Retype the listing below from the line with "so click(x=779, y=249)." up to and including the line with "What do you see at coordinates (846, 402)".

Stored dataset items
┏━━

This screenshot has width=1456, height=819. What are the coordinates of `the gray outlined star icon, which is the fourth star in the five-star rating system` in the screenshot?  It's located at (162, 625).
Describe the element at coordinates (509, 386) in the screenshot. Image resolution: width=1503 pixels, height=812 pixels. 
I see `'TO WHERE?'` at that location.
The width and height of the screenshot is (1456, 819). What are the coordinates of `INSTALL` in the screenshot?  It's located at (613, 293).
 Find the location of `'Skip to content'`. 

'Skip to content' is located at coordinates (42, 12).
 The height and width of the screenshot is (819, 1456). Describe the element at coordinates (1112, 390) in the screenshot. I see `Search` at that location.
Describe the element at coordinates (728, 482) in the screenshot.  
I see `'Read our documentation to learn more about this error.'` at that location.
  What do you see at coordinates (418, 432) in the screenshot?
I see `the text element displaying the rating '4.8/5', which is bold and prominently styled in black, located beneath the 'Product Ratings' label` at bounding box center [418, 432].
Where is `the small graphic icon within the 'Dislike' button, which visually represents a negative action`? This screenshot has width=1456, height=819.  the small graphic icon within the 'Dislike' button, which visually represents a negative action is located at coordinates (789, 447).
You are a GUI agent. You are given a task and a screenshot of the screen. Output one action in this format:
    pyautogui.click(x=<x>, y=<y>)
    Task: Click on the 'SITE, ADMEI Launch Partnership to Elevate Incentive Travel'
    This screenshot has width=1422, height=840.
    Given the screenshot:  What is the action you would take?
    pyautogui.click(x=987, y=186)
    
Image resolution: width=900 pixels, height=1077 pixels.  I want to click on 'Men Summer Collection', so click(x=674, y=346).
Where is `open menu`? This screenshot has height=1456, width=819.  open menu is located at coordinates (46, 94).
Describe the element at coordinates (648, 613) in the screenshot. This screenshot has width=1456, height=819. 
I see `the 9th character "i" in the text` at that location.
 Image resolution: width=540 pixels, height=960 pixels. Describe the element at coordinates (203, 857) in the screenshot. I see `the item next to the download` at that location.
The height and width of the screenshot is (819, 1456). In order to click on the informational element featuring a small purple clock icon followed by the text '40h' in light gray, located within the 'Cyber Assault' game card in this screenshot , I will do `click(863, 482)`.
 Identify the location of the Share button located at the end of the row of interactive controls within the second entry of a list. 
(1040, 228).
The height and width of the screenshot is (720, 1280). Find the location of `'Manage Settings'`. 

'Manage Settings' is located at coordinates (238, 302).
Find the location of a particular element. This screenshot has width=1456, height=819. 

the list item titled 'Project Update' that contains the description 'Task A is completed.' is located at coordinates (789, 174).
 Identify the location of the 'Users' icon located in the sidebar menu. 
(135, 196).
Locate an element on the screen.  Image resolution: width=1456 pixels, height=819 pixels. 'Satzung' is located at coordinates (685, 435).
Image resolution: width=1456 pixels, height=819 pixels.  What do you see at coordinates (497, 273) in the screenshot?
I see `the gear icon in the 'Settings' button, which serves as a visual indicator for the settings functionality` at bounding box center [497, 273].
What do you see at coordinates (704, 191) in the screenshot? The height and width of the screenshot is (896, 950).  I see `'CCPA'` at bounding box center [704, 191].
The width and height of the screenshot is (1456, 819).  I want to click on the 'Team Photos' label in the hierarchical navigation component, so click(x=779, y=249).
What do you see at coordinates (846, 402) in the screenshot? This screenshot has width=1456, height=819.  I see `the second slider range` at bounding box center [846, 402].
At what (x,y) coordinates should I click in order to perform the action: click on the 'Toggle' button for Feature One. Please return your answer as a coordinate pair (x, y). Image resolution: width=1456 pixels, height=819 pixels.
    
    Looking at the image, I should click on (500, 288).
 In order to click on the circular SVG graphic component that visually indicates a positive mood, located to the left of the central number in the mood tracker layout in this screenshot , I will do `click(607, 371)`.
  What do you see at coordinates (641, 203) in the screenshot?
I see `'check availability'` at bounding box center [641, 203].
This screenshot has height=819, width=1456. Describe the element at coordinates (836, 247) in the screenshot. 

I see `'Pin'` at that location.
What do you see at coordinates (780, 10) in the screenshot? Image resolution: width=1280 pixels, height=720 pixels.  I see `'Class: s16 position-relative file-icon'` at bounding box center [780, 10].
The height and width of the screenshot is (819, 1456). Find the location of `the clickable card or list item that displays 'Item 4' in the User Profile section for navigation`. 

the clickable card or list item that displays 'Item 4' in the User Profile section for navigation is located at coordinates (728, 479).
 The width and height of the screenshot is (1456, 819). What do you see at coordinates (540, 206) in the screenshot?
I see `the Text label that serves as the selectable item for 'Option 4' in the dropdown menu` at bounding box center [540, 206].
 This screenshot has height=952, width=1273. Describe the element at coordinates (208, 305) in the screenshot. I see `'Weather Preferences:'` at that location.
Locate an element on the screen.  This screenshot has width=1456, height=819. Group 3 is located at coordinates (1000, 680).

┗━━

### The reply
The width and height of the screenshot is (1456, 819).  I want to click on the 'Team Photos' label in the hierarchical navigation component, so click(x=779, y=249).
What do you see at coordinates (846, 402) in the screenshot? This screenshot has width=1456, height=819.  I see `the second slider range` at bounding box center [846, 402].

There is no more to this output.